Some ticklish Shropshire facts about Doddy

We can't let Doddy disappear to that great laughter factory in the sky without tickling up some Shropshire memories of him.

Published
Doddy was presented with a giant jam butty when he came to Dawley in 1980, served up by fellowLiverpudlian,Telford Development Corporation's caterer David Alexander, of Wellington.

Of course he appeared in the county more times than you can shake a tickling stick at. So we'll have to be highly selective in taking a dip into our archives and coming up with one or two Shropshire links to Ken Dodd that may be new to you.

In a 1976 interview he told of his love for the county and how he was hoping to move into a new home in Shropshire in the near future.
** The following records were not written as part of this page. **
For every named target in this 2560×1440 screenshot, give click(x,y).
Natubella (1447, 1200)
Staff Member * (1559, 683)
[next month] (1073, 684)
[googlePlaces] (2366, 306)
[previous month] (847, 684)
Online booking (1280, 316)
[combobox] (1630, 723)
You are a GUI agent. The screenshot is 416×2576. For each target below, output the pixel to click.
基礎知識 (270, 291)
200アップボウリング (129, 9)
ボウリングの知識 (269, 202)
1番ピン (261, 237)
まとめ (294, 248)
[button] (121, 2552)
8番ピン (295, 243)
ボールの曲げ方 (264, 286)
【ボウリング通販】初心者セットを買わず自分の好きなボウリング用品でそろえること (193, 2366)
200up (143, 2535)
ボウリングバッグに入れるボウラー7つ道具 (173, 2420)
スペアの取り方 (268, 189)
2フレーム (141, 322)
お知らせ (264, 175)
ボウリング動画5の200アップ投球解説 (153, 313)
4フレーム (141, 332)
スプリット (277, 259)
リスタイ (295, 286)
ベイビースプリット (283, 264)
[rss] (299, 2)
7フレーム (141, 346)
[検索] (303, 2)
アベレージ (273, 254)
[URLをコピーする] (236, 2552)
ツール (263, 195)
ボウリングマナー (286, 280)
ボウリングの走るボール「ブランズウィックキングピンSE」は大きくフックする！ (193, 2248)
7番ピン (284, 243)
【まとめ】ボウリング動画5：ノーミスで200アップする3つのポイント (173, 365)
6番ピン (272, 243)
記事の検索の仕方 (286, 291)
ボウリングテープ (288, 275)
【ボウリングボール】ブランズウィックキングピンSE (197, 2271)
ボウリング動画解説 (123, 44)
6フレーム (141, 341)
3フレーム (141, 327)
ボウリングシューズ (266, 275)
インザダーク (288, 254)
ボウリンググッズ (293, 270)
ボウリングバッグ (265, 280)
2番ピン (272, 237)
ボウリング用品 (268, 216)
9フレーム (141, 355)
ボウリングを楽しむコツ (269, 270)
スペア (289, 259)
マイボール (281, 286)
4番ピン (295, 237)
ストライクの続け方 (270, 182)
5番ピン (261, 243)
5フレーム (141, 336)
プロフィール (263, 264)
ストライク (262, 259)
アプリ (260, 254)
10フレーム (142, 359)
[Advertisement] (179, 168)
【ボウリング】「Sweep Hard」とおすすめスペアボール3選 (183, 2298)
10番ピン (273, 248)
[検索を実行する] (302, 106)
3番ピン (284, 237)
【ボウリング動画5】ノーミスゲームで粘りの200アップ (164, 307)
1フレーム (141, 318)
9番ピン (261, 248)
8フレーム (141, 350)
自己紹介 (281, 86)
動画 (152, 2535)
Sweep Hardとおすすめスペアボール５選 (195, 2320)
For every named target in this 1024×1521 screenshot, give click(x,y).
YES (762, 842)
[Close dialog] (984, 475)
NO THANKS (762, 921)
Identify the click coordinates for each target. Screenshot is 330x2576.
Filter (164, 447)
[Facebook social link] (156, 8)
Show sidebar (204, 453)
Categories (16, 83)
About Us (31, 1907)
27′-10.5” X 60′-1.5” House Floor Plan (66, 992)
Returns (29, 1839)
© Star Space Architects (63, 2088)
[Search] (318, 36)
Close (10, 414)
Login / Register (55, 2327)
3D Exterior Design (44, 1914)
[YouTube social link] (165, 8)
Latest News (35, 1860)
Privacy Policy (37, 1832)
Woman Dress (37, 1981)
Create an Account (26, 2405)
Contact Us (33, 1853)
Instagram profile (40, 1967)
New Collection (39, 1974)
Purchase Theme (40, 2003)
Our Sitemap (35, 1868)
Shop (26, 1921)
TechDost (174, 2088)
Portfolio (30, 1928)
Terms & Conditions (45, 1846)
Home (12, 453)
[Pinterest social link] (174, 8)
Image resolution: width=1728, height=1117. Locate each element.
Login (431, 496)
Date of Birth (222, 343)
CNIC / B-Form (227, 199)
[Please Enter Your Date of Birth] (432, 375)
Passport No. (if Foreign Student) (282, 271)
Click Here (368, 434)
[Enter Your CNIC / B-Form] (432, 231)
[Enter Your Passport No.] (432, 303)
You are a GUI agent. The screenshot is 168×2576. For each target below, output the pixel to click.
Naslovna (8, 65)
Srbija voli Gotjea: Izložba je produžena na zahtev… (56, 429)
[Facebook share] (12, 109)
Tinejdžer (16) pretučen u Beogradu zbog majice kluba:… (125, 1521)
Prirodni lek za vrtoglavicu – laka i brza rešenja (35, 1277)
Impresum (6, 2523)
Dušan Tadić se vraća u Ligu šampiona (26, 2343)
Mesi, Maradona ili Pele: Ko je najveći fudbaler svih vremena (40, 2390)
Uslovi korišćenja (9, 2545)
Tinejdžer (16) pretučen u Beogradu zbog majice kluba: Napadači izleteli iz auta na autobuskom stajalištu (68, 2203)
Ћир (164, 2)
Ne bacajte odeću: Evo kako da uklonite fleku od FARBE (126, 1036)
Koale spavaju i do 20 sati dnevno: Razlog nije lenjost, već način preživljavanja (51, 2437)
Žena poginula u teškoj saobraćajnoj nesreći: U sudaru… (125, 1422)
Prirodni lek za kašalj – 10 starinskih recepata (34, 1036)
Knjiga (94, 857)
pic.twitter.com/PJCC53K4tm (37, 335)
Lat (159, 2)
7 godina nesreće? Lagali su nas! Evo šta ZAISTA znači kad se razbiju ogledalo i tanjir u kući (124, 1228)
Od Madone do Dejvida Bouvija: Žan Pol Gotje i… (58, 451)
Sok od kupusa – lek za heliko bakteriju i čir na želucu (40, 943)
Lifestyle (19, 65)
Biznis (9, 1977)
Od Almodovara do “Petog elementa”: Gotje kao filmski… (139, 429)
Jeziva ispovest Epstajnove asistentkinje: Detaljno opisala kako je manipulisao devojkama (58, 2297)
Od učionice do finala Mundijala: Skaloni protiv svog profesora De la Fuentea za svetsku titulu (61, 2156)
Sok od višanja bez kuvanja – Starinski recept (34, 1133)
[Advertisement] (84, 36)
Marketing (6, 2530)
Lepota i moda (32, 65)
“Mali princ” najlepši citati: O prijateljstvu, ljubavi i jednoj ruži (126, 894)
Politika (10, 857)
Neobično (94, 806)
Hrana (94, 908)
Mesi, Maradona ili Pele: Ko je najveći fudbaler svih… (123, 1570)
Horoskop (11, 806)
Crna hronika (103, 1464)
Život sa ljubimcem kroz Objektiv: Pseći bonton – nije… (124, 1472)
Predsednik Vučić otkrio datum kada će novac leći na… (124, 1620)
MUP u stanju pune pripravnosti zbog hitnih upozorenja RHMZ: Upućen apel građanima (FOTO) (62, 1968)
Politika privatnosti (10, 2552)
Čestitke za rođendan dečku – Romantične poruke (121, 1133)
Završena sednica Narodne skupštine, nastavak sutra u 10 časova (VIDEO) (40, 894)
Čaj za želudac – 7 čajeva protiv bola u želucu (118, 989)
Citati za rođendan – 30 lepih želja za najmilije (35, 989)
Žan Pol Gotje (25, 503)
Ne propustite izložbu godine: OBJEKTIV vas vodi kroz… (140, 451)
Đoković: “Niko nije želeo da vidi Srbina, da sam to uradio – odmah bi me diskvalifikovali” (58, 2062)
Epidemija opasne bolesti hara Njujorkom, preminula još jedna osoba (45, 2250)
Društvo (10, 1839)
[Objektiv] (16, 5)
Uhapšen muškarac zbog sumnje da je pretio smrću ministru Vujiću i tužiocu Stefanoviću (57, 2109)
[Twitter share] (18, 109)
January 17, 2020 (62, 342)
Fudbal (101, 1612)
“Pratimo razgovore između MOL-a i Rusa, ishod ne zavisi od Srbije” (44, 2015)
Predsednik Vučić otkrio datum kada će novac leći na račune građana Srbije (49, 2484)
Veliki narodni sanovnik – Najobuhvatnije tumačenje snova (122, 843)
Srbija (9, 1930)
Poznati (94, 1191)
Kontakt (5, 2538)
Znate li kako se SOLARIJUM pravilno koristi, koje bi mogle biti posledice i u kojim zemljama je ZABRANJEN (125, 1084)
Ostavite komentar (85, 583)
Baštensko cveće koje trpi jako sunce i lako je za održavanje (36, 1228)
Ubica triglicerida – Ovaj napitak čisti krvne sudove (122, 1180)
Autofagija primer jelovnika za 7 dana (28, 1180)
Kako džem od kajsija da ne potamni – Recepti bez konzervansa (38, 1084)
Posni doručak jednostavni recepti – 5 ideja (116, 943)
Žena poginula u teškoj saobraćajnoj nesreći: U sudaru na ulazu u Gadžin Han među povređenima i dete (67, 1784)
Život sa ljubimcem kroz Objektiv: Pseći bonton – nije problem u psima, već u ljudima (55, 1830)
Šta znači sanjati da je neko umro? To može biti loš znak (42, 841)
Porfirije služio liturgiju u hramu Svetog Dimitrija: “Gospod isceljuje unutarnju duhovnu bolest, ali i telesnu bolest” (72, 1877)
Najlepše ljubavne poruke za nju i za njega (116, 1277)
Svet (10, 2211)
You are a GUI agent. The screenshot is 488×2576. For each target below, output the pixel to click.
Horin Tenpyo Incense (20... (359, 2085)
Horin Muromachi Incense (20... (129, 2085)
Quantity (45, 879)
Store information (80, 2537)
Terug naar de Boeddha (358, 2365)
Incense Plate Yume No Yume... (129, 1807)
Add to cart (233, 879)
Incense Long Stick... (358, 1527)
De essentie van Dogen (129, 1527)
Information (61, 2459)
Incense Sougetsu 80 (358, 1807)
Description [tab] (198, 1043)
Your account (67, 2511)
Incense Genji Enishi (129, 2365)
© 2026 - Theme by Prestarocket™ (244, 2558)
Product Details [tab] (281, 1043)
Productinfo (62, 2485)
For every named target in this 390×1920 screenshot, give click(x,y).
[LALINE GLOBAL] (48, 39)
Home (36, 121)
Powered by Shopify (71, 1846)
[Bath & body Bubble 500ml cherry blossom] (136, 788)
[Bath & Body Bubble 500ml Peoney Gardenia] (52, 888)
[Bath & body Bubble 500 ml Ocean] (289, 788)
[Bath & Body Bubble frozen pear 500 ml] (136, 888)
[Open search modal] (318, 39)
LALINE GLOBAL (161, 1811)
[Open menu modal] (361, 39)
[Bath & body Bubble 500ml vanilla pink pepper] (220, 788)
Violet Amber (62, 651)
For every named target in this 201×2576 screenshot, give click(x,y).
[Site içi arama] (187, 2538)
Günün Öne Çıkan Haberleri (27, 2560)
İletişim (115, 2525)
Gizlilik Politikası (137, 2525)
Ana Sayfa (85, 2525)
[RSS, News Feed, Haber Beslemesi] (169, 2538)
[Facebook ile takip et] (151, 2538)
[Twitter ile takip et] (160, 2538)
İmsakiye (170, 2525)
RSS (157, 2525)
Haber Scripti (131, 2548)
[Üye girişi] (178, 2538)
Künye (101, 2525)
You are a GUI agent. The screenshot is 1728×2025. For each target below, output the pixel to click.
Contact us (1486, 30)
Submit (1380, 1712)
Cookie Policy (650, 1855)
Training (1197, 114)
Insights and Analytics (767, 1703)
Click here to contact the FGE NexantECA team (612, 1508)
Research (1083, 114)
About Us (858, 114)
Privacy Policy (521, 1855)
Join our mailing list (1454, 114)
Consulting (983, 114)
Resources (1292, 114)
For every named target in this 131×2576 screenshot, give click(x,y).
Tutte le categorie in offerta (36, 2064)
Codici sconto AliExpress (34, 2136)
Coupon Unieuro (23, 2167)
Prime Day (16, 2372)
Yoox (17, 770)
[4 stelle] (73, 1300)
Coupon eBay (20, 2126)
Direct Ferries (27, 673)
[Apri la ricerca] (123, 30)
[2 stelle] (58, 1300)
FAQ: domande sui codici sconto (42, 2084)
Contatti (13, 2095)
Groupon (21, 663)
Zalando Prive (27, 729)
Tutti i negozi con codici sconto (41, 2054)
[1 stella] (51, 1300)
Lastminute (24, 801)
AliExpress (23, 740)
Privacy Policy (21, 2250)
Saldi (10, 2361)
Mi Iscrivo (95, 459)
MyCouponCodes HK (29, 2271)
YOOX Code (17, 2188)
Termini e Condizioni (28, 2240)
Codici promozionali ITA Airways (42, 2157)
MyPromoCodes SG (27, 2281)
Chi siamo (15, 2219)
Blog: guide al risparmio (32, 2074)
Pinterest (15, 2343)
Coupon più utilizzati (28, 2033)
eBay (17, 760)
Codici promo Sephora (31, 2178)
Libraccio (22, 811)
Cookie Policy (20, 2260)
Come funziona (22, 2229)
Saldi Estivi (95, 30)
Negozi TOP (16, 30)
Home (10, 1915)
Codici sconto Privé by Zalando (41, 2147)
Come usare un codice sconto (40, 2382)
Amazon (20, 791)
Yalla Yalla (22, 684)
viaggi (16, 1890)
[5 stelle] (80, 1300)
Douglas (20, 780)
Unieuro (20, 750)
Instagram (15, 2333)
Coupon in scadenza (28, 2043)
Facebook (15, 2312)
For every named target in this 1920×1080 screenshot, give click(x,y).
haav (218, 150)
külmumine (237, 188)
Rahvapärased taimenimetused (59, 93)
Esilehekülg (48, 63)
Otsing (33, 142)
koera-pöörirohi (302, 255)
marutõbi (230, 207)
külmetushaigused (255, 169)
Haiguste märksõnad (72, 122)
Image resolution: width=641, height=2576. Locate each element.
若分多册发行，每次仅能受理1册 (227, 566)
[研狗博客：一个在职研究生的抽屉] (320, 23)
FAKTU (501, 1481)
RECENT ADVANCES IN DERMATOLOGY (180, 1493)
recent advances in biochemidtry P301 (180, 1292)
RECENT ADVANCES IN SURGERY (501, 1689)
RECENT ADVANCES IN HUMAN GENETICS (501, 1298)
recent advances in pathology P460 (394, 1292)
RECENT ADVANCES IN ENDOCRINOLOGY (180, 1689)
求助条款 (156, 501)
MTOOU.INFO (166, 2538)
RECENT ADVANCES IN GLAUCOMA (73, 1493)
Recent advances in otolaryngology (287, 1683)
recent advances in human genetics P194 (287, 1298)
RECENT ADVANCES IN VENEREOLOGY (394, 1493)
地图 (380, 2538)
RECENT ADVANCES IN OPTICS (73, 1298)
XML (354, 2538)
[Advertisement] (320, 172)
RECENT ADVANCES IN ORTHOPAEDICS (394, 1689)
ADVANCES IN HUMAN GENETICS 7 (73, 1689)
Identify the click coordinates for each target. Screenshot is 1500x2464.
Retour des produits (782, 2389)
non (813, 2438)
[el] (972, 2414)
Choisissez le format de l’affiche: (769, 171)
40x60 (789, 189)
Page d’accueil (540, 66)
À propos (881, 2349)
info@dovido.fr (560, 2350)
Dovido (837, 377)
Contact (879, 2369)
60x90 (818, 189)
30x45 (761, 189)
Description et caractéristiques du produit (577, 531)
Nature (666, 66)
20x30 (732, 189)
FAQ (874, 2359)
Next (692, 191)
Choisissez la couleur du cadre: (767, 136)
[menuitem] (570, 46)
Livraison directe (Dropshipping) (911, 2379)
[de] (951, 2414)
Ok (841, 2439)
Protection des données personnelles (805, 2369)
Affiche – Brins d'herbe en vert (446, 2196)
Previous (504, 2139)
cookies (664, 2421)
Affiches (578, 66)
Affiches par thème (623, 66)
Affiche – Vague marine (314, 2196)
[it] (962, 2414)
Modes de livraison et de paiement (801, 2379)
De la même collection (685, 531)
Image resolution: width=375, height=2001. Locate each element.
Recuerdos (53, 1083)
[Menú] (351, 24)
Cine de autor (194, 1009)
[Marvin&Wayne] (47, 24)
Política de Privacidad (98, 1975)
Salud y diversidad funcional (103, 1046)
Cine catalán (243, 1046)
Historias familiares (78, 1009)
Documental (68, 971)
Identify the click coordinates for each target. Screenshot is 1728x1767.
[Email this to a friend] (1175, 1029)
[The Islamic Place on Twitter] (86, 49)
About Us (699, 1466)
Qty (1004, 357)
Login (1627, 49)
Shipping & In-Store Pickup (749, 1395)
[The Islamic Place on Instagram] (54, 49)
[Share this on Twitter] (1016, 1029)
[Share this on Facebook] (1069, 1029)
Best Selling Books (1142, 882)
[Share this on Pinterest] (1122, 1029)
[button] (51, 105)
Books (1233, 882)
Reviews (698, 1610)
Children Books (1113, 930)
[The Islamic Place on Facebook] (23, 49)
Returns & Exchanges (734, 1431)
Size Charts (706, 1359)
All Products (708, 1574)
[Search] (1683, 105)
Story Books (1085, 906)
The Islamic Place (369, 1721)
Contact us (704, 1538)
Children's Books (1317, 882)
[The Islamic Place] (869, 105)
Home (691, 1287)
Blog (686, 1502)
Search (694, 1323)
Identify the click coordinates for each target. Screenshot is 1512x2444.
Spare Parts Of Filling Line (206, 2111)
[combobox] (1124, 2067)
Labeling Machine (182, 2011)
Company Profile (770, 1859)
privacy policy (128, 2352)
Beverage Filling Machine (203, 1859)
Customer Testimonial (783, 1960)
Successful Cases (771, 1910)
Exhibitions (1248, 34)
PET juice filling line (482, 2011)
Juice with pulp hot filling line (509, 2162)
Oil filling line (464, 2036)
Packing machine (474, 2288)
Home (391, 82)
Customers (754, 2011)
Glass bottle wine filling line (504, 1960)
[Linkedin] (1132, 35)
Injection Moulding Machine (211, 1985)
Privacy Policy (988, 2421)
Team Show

"It will be somewhere to relax and rest. I am so proud to own that little bit of England," he said.

However, he famously never moved from Knotty Ash. And his "Shropshire home" near Whitchurch - at Wirswall, so actually on the Shropshire-Cheshire border - lay deserted and overgrown, and nobody ever saw him there.

In fact, at the time of Sir Ken's famous tax fraud trial in 1989, his counsel told the court that the electricity had never been connected and it had never been lived in.

Doddy had probably acquired it around 1973 when he was reported to be negotiating for some property in Shropshire "only for investment purposes."

That rambling country house was bought by him for £26,500 and by the time of his trial was worth £250,000.

Doddy was also, very briefly, a Shropshire schoolboy when he was evacuated to the county town along with thousands of other Liverpool children at the start of the war.

"I was in Shrewsbury. I can't remember the name of the people, it was such a long time ago, but I went to the Priory School for a couple of months.

"I love Shropshire. It's a beautiful county. My uncle lived in Grinshill," he said in a 1982 interview.

He also had an aunt who lived in Shrewsbury who died in the 1970s.

Of all his Shropshire visits and shows, let's pick out just one - when the joke was on him.

In September 1980 he came to Telford to open the new traffic-free centre of Dawley. But Telford's roundabouts and road signs did their job, and he became hopelessly lost.

"Everywhere we went, we made for Telford," he explained to the large crowd after arriving 45 minutes late.

"We went on a tour of Telford. We thought it was one place - it's a dozen places. We've been to about five different Telfords this morning."

Opening the newly traffic-free Dawley High Street he said: "Good luck to all who sell in her."